* _What is expected_
Rewrite the records below, changing every "computer-use agent" to "desktop assistant" and leaving everything else untouched.

* _Extracted material_
★ ★ ★ ★ ★
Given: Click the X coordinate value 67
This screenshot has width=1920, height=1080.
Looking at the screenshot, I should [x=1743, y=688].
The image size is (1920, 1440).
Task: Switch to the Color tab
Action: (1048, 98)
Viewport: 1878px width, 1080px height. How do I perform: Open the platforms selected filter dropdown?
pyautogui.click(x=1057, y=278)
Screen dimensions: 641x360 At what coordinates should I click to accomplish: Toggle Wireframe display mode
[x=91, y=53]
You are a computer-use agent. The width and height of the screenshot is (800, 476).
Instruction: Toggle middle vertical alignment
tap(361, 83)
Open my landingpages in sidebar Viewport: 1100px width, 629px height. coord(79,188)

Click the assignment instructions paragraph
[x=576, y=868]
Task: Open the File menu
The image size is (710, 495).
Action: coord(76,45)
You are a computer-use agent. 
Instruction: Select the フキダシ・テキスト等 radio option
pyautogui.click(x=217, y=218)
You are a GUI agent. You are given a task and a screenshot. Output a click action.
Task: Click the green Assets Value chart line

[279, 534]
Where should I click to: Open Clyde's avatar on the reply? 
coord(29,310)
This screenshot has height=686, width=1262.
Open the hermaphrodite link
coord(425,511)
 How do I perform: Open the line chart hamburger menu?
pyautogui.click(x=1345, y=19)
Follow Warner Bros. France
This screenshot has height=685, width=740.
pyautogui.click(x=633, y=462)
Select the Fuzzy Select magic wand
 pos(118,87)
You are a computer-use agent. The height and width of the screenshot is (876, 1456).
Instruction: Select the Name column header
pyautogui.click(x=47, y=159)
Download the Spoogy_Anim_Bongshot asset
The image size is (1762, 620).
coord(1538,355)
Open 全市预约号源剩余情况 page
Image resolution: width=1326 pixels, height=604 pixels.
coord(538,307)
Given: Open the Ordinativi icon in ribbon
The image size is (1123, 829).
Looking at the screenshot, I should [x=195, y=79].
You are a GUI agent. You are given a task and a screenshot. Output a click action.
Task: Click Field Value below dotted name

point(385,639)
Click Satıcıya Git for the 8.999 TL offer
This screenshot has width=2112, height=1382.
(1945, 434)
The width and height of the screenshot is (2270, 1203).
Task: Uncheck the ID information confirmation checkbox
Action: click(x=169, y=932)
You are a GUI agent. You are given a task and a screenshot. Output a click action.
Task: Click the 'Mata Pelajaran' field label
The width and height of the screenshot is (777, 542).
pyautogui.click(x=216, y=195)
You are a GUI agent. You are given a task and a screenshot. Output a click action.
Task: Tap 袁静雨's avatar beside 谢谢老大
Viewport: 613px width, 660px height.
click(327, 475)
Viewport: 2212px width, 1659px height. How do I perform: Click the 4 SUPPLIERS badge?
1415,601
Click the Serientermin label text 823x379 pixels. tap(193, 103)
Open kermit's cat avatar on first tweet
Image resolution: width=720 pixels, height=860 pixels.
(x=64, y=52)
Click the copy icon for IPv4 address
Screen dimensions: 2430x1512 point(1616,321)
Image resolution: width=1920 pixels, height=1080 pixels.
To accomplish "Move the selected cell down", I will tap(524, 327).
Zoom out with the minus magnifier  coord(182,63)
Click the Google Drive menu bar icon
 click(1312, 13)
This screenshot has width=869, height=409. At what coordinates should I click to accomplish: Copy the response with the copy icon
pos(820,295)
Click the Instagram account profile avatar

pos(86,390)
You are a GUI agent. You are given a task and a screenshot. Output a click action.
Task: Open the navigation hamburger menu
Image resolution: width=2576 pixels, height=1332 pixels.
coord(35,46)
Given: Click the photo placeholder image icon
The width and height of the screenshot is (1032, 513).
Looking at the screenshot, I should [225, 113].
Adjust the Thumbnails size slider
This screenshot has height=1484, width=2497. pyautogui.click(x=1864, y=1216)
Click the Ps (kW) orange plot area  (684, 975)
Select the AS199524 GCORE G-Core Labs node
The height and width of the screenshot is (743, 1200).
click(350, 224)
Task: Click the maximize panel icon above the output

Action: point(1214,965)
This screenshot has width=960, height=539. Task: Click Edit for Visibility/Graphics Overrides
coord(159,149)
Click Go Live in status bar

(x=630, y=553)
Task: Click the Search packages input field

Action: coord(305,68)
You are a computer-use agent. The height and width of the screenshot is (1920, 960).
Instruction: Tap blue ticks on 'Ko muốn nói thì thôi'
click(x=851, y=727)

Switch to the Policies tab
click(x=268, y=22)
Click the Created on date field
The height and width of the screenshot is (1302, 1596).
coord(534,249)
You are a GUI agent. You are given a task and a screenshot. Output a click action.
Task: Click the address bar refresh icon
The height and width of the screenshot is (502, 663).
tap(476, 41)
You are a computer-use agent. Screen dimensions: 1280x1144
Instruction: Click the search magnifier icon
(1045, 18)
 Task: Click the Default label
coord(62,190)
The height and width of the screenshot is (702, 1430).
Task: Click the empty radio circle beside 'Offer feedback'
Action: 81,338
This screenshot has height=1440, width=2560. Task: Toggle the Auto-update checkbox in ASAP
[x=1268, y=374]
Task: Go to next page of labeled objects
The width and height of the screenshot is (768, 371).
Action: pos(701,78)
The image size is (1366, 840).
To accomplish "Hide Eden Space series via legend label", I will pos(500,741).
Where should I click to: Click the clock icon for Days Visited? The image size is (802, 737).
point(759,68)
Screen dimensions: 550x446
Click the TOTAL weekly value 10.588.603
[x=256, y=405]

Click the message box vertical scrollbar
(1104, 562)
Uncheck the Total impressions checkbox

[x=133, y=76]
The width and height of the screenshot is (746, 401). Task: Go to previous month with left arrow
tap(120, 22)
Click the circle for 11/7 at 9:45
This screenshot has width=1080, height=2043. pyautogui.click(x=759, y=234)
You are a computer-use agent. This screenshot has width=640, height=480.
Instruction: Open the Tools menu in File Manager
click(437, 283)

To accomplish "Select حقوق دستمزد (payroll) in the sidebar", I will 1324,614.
★ ★ ★ ★ ★
* _Written solution_
Given: Click the X coordinate value 67
This screenshot has width=1920, height=1080.
Looking at the screenshot, I should [x=1743, y=688].
The image size is (1920, 1440).
Task: Switch to the Color tab
Action: (1048, 98)
Viewport: 1878px width, 1080px height. How do I perform: Open the platforms selected filter dropdown?
pyautogui.click(x=1057, y=278)
Screen dimensions: 641x360 At what coordinates should I click to accomplish: Toggle Wireframe display mode
[x=91, y=53]
You are a desktop assistant. The width and height of the screenshot is (800, 476).
Instruction: Toggle middle vertical alignment
tap(361, 83)
Open my landingpages in sidebar Viewport: 1100px width, 629px height. coord(79,188)

Click the assignment instructions paragraph
[x=576, y=868]
Task: Open the File menu
The image size is (710, 495).
Action: coord(76,45)
You are a desktop assistant. 
Instruction: Select the フキダシ・テキスト等 radio option
pyautogui.click(x=217, y=218)
You are a GUI agent. You are given a task and a screenshot. Output a click action.
Task: Click the green Assets Value chart line

[279, 534]
Where should I click to: Open Clyde's avatar on the reply? 
coord(29,310)
This screenshot has height=686, width=1262.
Open the hermaphrodite link
coord(425,511)
 How do I perform: Open the line chart hamburger menu?
pyautogui.click(x=1345, y=19)
Follow Warner Bros. France
This screenshot has height=685, width=740.
pyautogui.click(x=633, y=462)
Select the Fuzzy Select magic wand
 pos(118,87)
You are a desktop assistant. The height and width of the screenshot is (876, 1456).
Instruction: Select the Name column header
pyautogui.click(x=47, y=159)
Download the Spoogy_Anim_Bongshot asset
The image size is (1762, 620).
coord(1538,355)
Open 全市预约号源剩余情况 page
Image resolution: width=1326 pixels, height=604 pixels.
coord(538,307)
Given: Open the Ordinativi icon in ribbon
The image size is (1123, 829).
Looking at the screenshot, I should [x=195, y=79].
You are a GUI agent. You are given a task and a screenshot. Output a click action.
Task: Click Field Value below dotted name

point(385,639)
Click Satıcıya Git for the 8.999 TL offer
This screenshot has width=2112, height=1382.
(1945, 434)
The width and height of the screenshot is (2270, 1203).
Task: Uncheck the ID information confirmation checkbox
Action: click(x=169, y=932)
You are a GUI agent. You are given a task and a screenshot. Output a click action.
Task: Click the 'Mata Pelajaran' field label
The width and height of the screenshot is (777, 542).
pyautogui.click(x=216, y=195)
You are a GUI agent. You are given a task and a screenshot. Output a click action.
Task: Tap 袁静雨's avatar beside 谢谢老大
Viewport: 613px width, 660px height.
click(327, 475)
Viewport: 2212px width, 1659px height. How do I perform: Click the 4 SUPPLIERS badge?
1415,601
Click the Serientermin label text 823x379 pixels. tap(193, 103)
Open kermit's cat avatar on first tweet
Image resolution: width=720 pixels, height=860 pixels.
(x=64, y=52)
Click the copy icon for IPv4 address
Screen dimensions: 2430x1512 point(1616,321)
Image resolution: width=1920 pixels, height=1080 pixels.
To accomplish "Move the selected cell down", I will tap(524, 327).
Zoom out with the minus magnifier  coord(182,63)
Click the Google Drive menu bar icon
 click(1312, 13)
This screenshot has width=869, height=409. At what coordinates should I click to accomplish: Copy the response with the copy icon
pos(820,295)
Click the Instagram account profile avatar

pos(86,390)
You are a GUI agent. You are given a task and a screenshot. Output a click action.
Task: Open the navigation hamburger menu
Image resolution: width=2576 pixels, height=1332 pixels.
coord(35,46)
Given: Click the photo placeholder image icon
The width and height of the screenshot is (1032, 513).
Looking at the screenshot, I should [225, 113].
Adjust the Thumbnails size slider
This screenshot has height=1484, width=2497. pyautogui.click(x=1864, y=1216)
Click the Ps (kW) orange plot area  (684, 975)
Select the AS199524 GCORE G-Core Labs node
The height and width of the screenshot is (743, 1200).
click(350, 224)
Task: Click the maximize panel icon above the output

Action: point(1214,965)
This screenshot has width=960, height=539. Task: Click Edit for Visibility/Graphics Overrides
coord(159,149)
Click Go Live in status bar

(x=630, y=553)
Task: Click the Search packages input field

Action: coord(305,68)
You are a desktop assistant. The height and width of the screenshot is (1920, 960).
Instruction: Tap blue ticks on 'Ko muốn nói thì thôi'
click(x=851, y=727)

Switch to the Policies tab
click(x=268, y=22)
Click the Created on date field
The height and width of the screenshot is (1302, 1596).
coord(534,249)
You are a GUI agent. You are given a task and a screenshot. Output a click action.
Task: Click the address bar refresh icon
The height and width of the screenshot is (502, 663).
tap(476, 41)
You are a desktop assistant. Screen dimensions: 1280x1144
Instruction: Click the search magnifier icon
(1045, 18)
 Task: Click the Default label
coord(62,190)
The height and width of the screenshot is (702, 1430).
Task: Click the empty radio circle beside 'Offer feedback'
Action: 81,338
This screenshot has height=1440, width=2560. Task: Toggle the Auto-update checkbox in ASAP
[x=1268, y=374]
Task: Go to next page of labeled objects
The width and height of the screenshot is (768, 371).
Action: pos(701,78)
The image size is (1366, 840).
To accomplish "Hide Eden Space series via legend label", I will pos(500,741).
Where should I click to: Click the clock icon for Days Visited? The image size is (802, 737).
point(759,68)
Screen dimensions: 550x446
Click the TOTAL weekly value 10.588.603
[x=256, y=405]

Click the message box vertical scrollbar
(1104, 562)
Uncheck the Total impressions checkbox

[x=133, y=76]
The width and height of the screenshot is (746, 401). Task: Go to previous month with left arrow
tap(120, 22)
Click the circle for 11/7 at 9:45
This screenshot has width=1080, height=2043. pyautogui.click(x=759, y=234)
You are a desktop assistant. This screenshot has width=640, height=480.
Instruction: Open the Tools menu in File Manager
click(437, 283)

To accomplish "Select حقوق دستمزد (payroll) in the sidebar", I will 1324,614.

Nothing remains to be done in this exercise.